Many of us live in communities and developments which were established with a homeowners' association, or HOA.  The purpose of an HoA, in its finest and most altruistic model, is simply to maintain the property in a manner that is comfortable and attractive to the homeowners.  There are covenants that you sign up to when you buy in to the community.

Unfortunately, however, HOAs have to be administered, and that means that the homeowners end up voting for fellow residents to run it as HOA officers.  Now, you and I probably would never consider running for such a thing; life is too short to want to be an HOA board member.  But ah, some people do, and somehow they are never the ones who want the HOA to be a quiet, unintrusive management group.

Nope, HOAs are full of Nancy Pelosi.

See the connection?  People detest an over-regulatory Federal government for the same reason we are all fearful of homeowners' associations, namely because they end up led by nanny-state types who want to run your life for you.  Decent, laissez-faire types never seem to run for HOA positions because they have better things to do.
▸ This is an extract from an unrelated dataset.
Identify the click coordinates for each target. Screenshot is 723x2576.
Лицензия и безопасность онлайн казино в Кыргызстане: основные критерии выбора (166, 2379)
Farmers don't have HOAs, of course; but they do have the Department of Agriculture and the Environmental Protection Agency to serve in their stead.  And worse, leaders of those agencies are not really elected, but appointed by the president who wins a national election.  That means that those snowflaky Californians and big city types in New York and Chicago have as much input into decisions that affect farmers as the farmers themselves.

It's kind of like my HOA having its officers elected by members of an HOA in Idaho, Missouri and Colorado, if you get my drift.
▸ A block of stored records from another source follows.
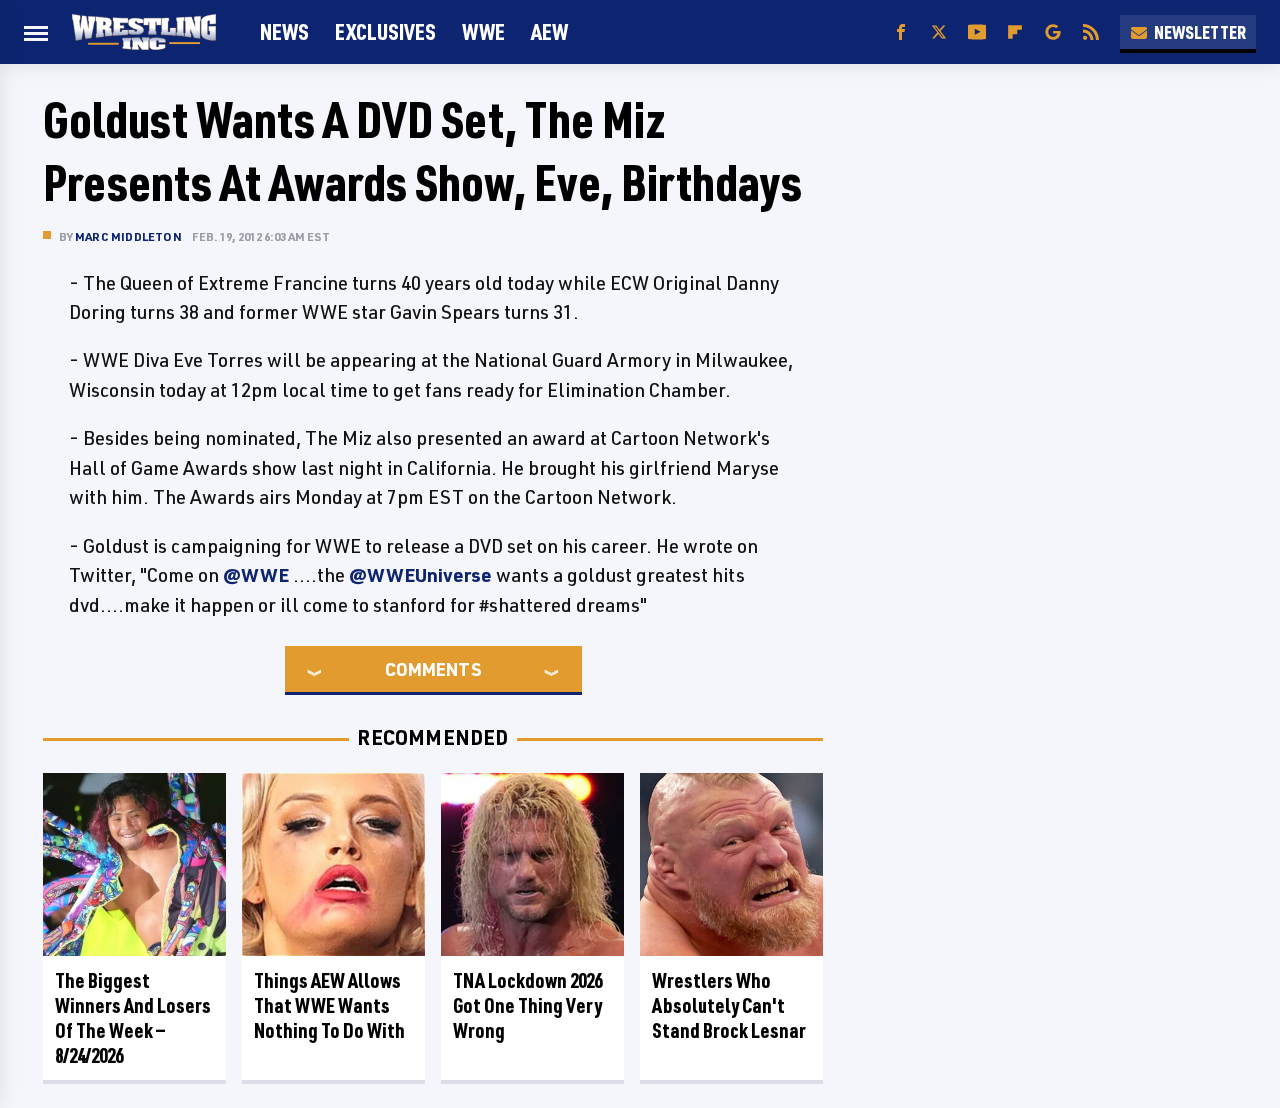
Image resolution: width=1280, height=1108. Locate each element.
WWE (483, 31)
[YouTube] (977, 32)
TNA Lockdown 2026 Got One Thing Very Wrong (527, 1005)
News (284, 31)
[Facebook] (901, 32)
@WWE (256, 575)
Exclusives (385, 31)
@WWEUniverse (420, 575)
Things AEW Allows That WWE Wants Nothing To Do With (329, 1005)
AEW (549, 31)
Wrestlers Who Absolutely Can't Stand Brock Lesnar (729, 1005)
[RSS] (1091, 32)
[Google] (1053, 32)
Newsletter (1200, 32)
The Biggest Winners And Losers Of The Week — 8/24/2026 (133, 1018)
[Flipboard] (1015, 32)
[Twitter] (939, 32)
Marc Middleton (128, 236)
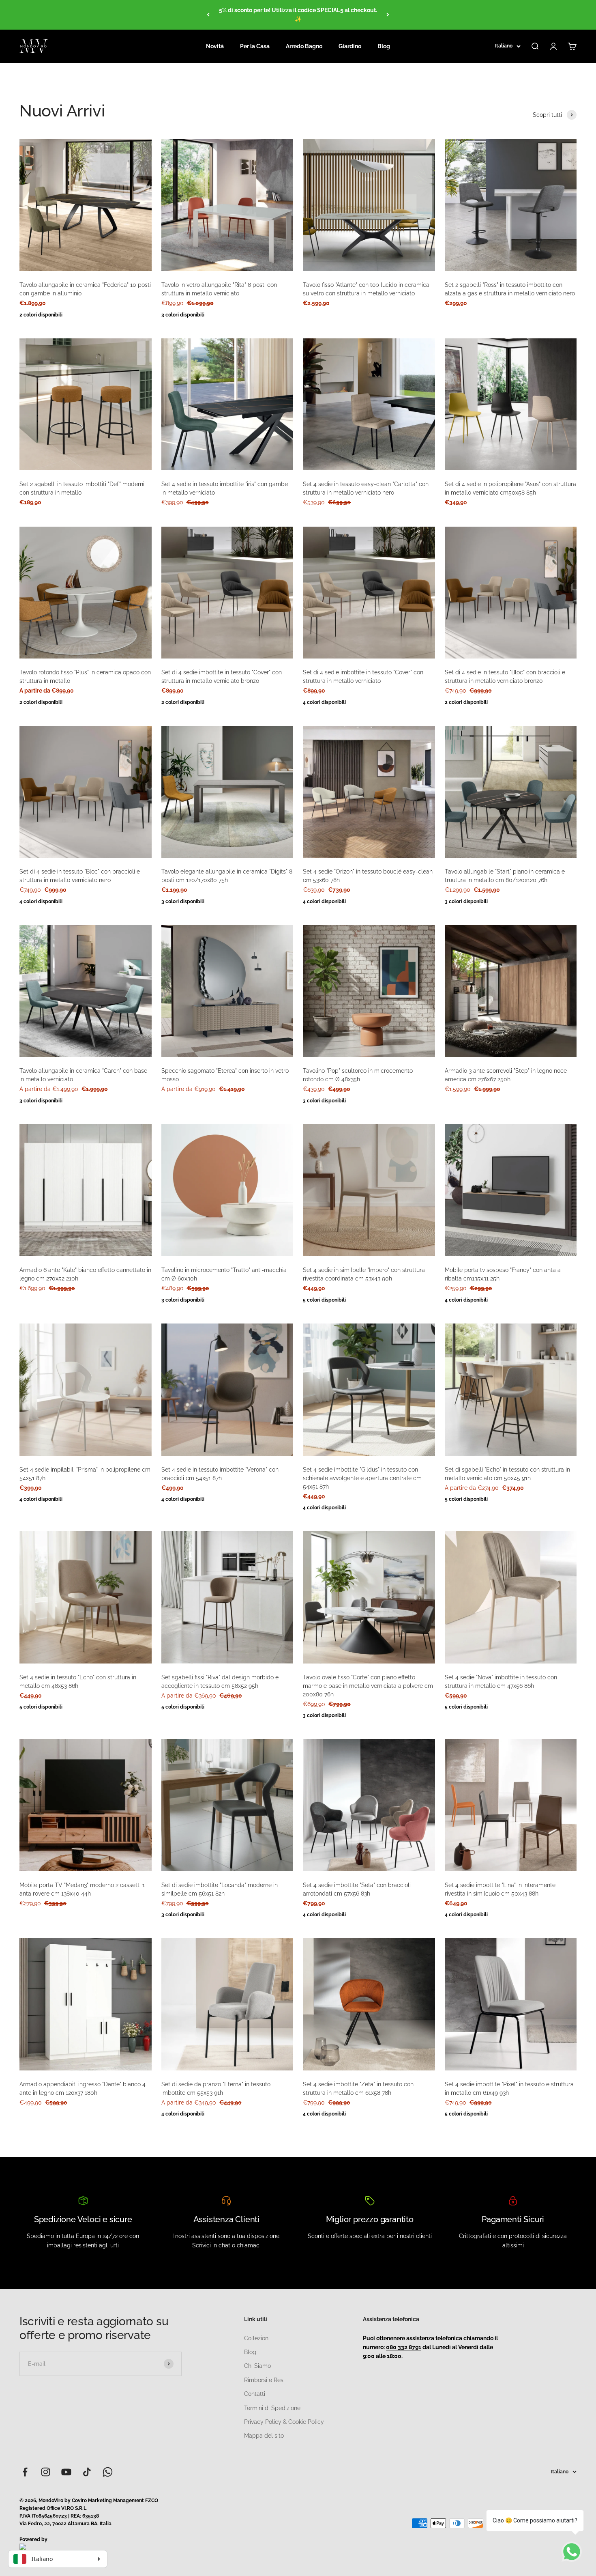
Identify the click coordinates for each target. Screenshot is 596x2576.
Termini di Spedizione (272, 2408)
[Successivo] (387, 15)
Now, I belong to an HOA here in our community, a large one in the coastal Carolinas.  I have to admit, they have a fair number of regulations, given that it is a very large development, but all the dealings I have had with them regarding our house have been very fair and I'd vote for the same people who run it if they ran again.  That is certainly not the case with some prior HOAs in previous residences, but I think of myself as lucky -- this time.

It's just that I found myself applauding with the farmers, as they cheered on the president as he described his administration stripping regulations like a grass-roots HOA reform movement that somehow gets a majority on the board.

Twenty-two regulations removed for every one added?  I can only ask, "What took so long."